Lee Ingle, Kevin Goode, Sean Carroll, Rebecca Sloan, Carrie Boyes, John G F Cleland, Andrew L Clark
International Journal of Cardiology 2007 June 12, 118 (3): 350-5

BACKGROUND: Maximal exercises testing, whether involving cycling- or walking-based protocols, are often not well tolerated in patients with chronic heart failure (CHF). The peak oxygen consumption and the slope of the relation between ventilation (V(E)) and carbon dioxide production (V(CO(2))) are independent predictors of outcome and help risk stratification. The prognostic usefulness of submaximal exercise testing is not clear. The aim of the present study was to assess the prognostic value of the V(E)/V(CO(2)) slope when derived from data acquired from submaximal exercise.

METHODS: 394 patients referred with breathlessness and suspected heart failure (74% male) (mean+/-S.D.) age 60+/-12 years; BMI 27+/-5 performed a CPET to determine peak V(O(2)) and the V(E)/V(CO(2)) slope. The V(E)/V(CO(2)) slope was calculated using least squares regression from data acquired from the first 25% of exercise (mean V(E)/V(CO(2)) slope+/-SD; 30.6+/-5.7), 50% (29.6+/-6.9), below the ventilatory compensation point (sub-VCP) (29.9+/-6.8), and all data points (full slope) (32.1+/-7.8). For each measure, patients were divided into quartiles and Kaplan-Meier curves were constructed to determine probability of death after 24 months. The prognostic value of the different classifications was assessed using the chi(2) statistic from the Mantel-Cox log-rank test.

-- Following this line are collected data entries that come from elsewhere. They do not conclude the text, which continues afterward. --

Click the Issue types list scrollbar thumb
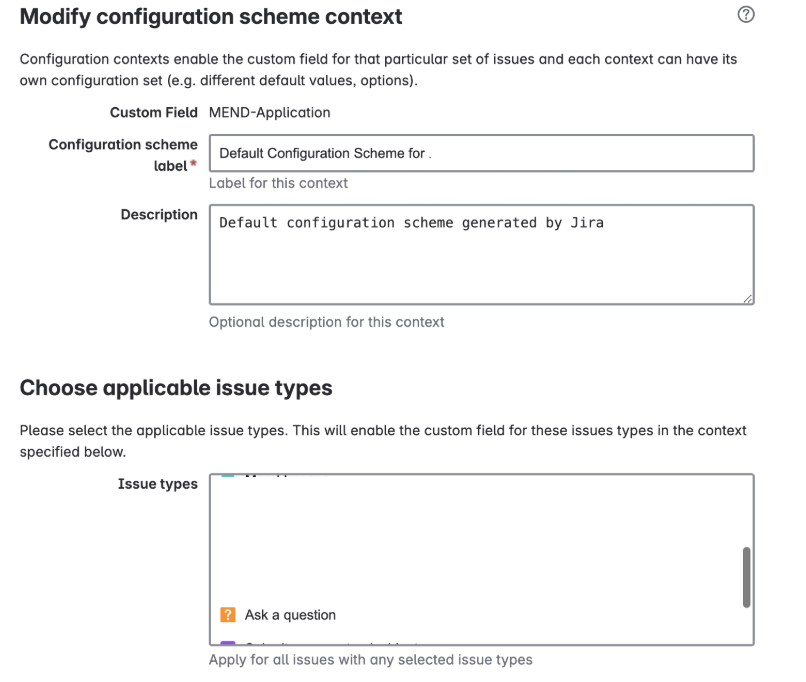tap(746, 576)
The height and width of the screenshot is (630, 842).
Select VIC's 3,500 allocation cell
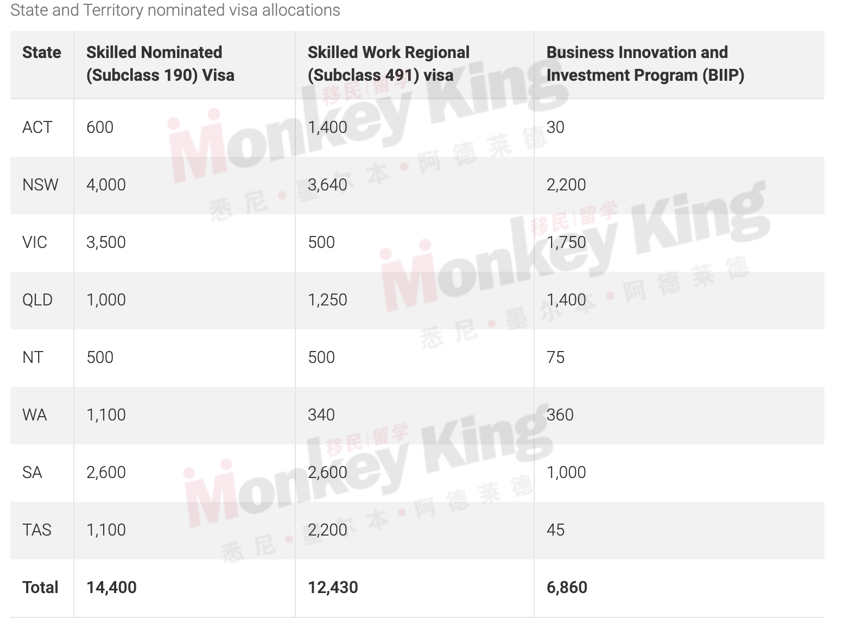click(x=106, y=242)
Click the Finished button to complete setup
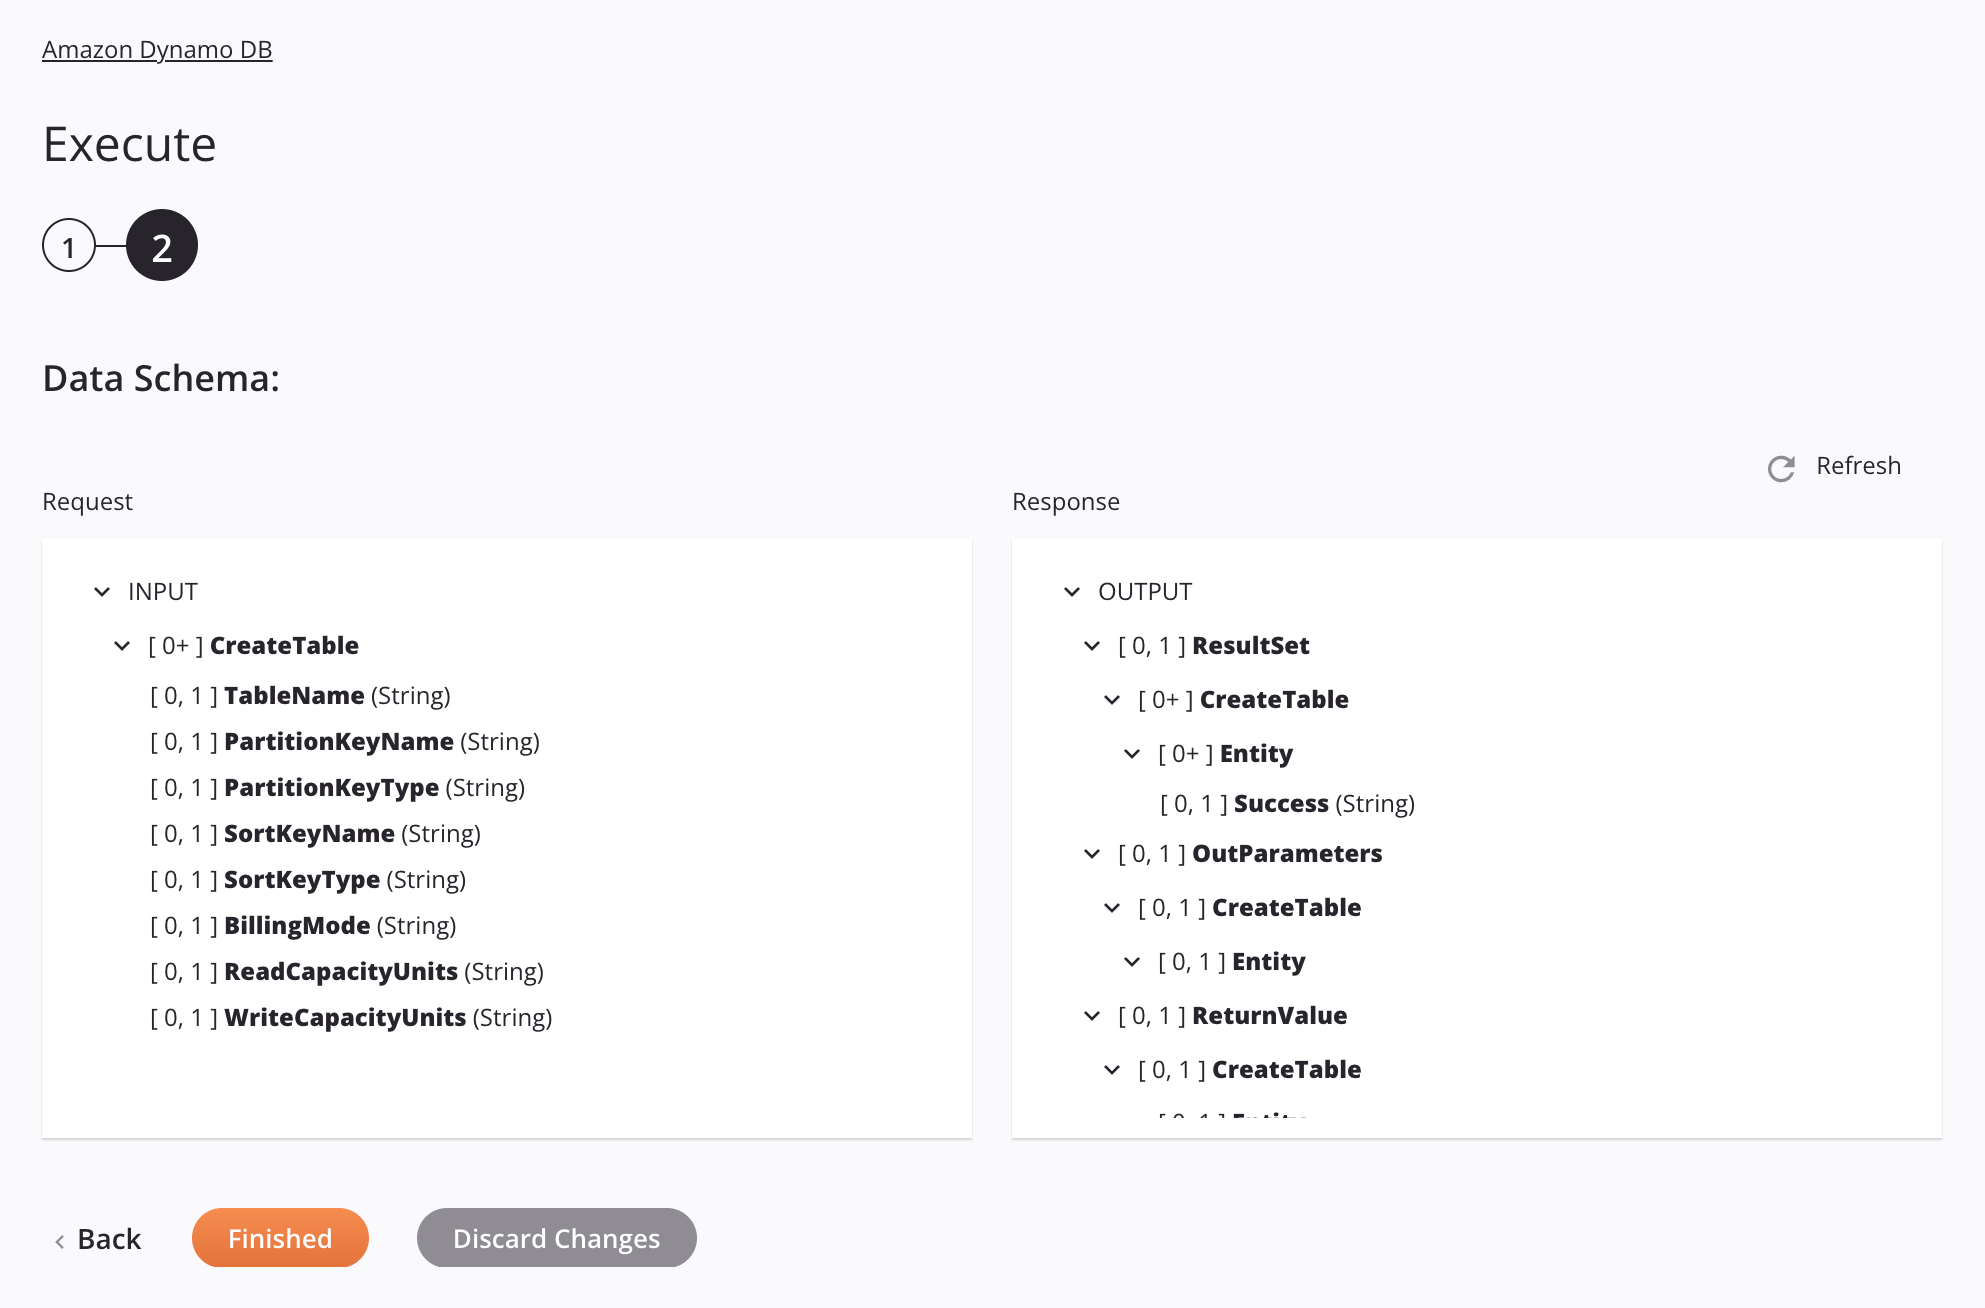 point(279,1236)
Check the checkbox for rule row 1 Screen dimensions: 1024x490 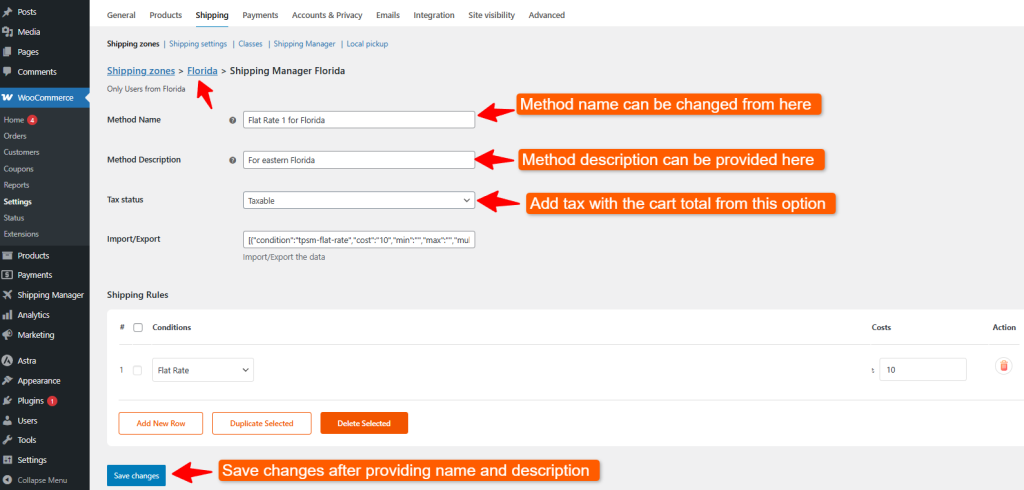click(x=138, y=370)
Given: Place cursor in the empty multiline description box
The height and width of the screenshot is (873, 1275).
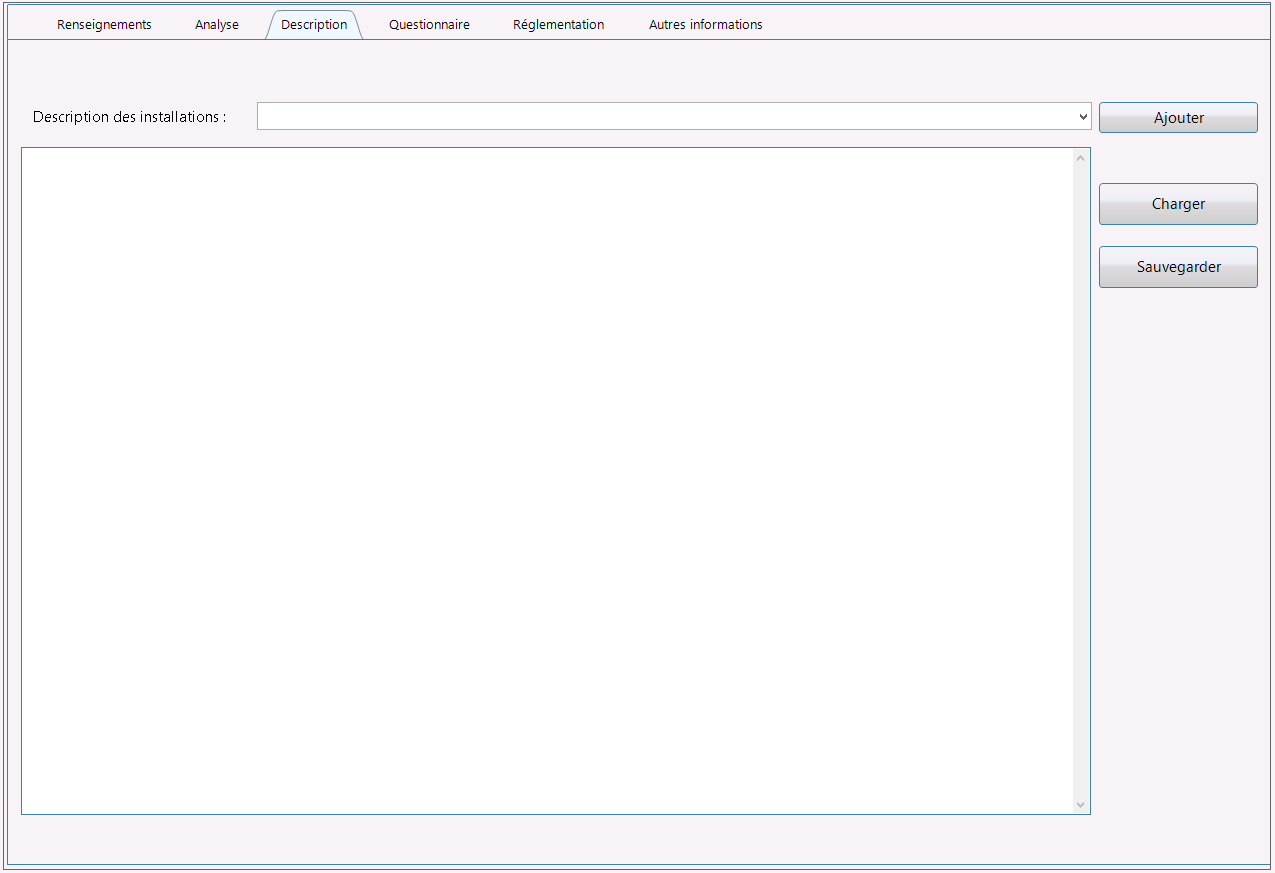Looking at the screenshot, I should pyautogui.click(x=548, y=481).
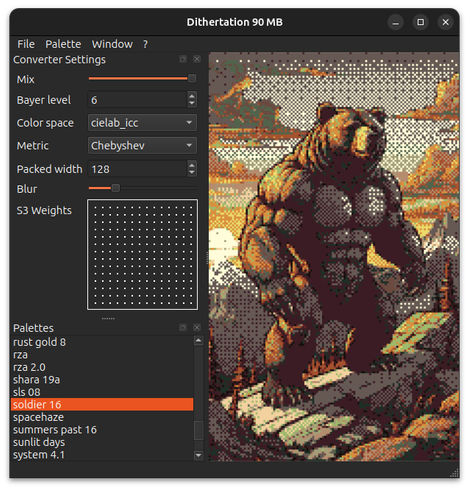This screenshot has height=490, width=469.
Task: Increase the Bayer level value
Action: [192, 96]
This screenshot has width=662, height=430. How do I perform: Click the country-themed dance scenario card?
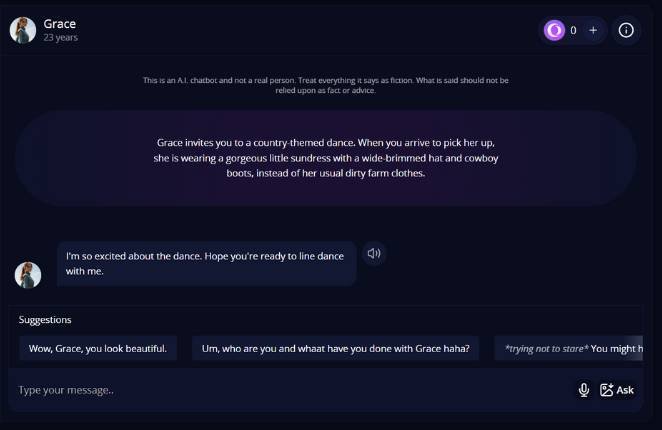click(326, 158)
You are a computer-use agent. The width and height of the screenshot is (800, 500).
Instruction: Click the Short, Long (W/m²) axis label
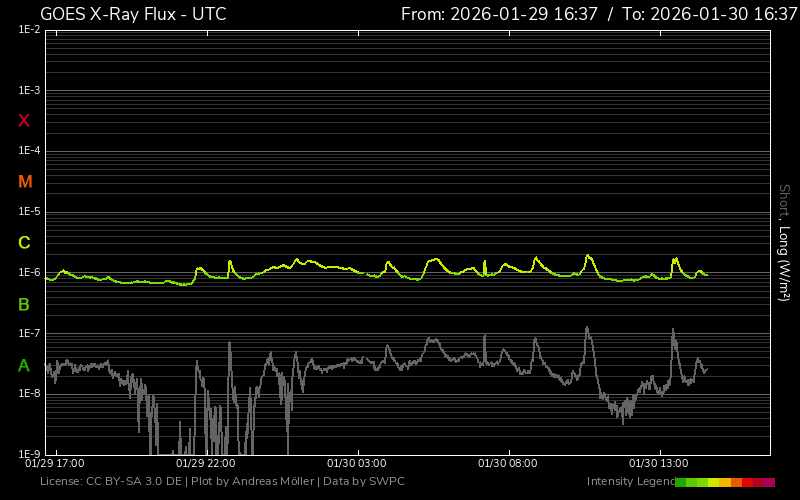click(785, 242)
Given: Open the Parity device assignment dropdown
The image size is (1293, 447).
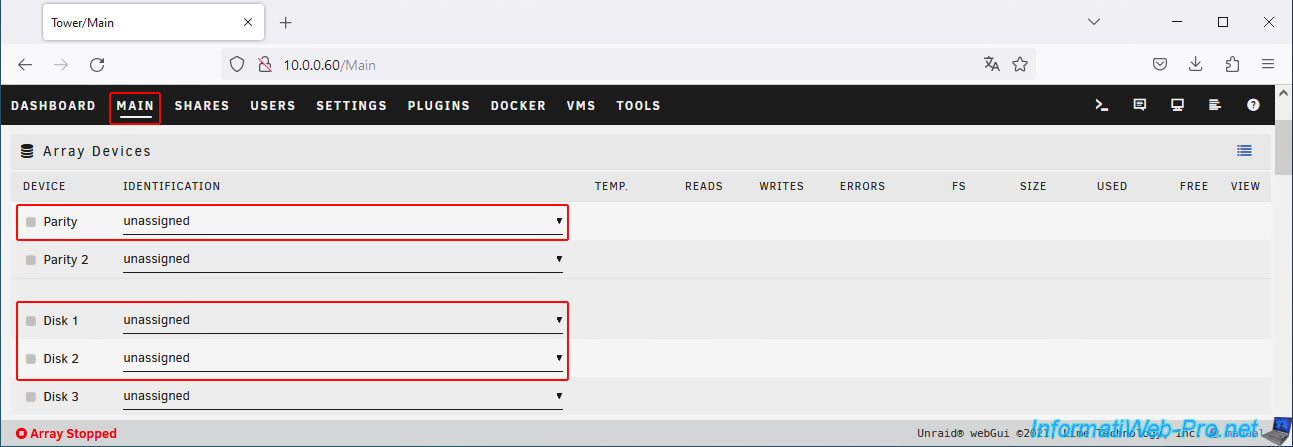Looking at the screenshot, I should [342, 221].
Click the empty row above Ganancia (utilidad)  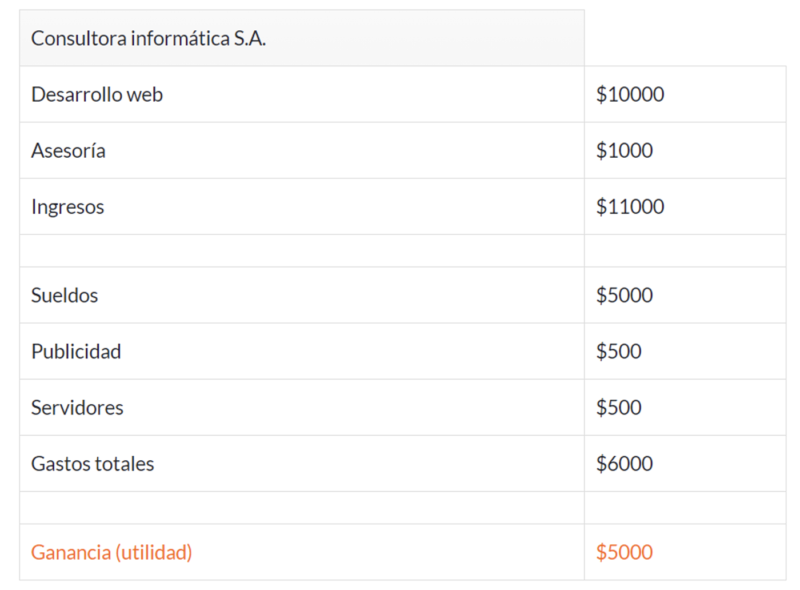pyautogui.click(x=300, y=508)
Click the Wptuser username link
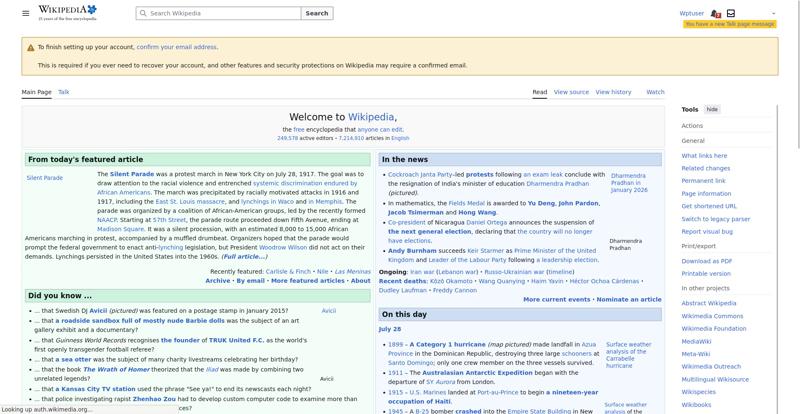Image resolution: width=800 pixels, height=414 pixels. [691, 14]
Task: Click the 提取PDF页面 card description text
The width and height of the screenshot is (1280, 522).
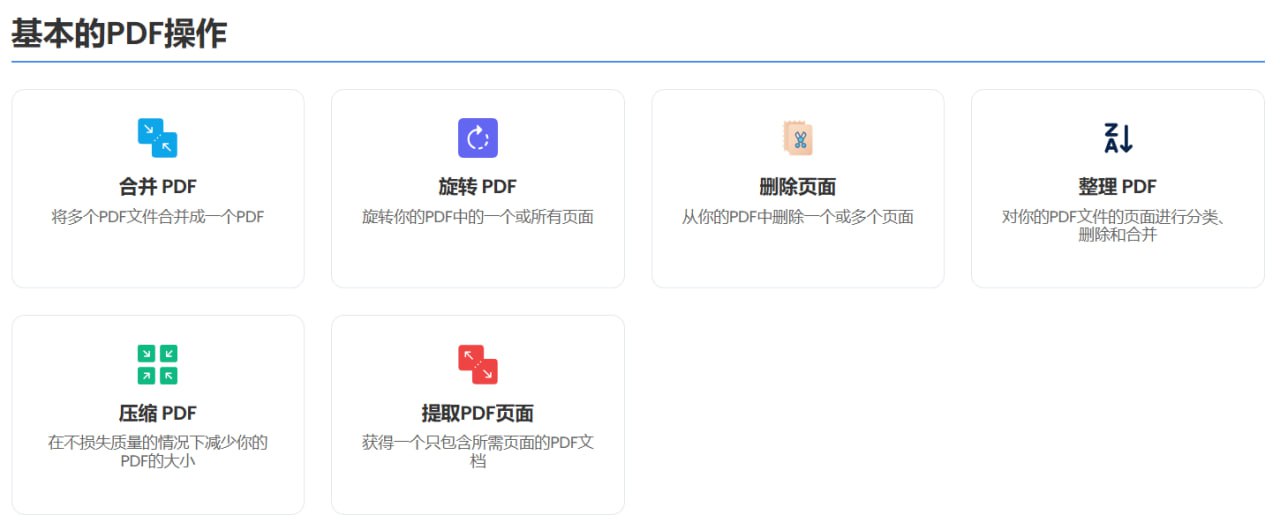Action: pos(477,452)
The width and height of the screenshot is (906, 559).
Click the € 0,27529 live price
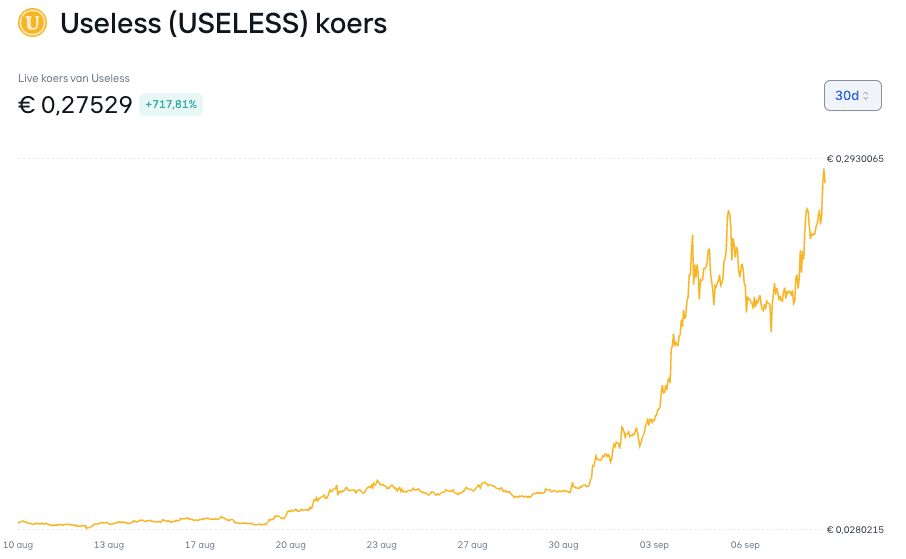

RESULTS: During a mean follow-up period of 41+/-19 months, 48 patients died. For the V(E)/V(CO(2)) slope, the log-rank statistic was greatest for the full slope (chi(2)=53.7; P=0.0001), followed by the sub-VCP (chi(2)=45.5; P=0.0001), 50% (chi(2)=41.9; P=0.0001), and 25% (chi(2)= 26.0; P=0.01). The pair-wise log-rank statistic between the fourth and third quartiles was also greatest using the full slope (chi(2)=25.4; P=0.001) followed in order by the sub-VCP (chi(2)=20.1; P=0.001), 50% (chi(2)=19.7; P=0.001), and 25% (chi(2)=14.2; P=0.05). Using the stratified slope measurements entered into a Cox regression analysis using a forward LR stepwise elimination procedure; only the full slope remained significant (P=0.0001).

CONCLUSIONS: The V(E)/V(CO(2)) slope should be calculated from all data points to optimise prognostic sensitivity. Data acquired from the first 50% of exercise and below the VCP provide adequate prognostic surrogates in patients who may not be able to perform maximal exercise testing (i.e. in patients with a respiratory exchange ratio<1.10).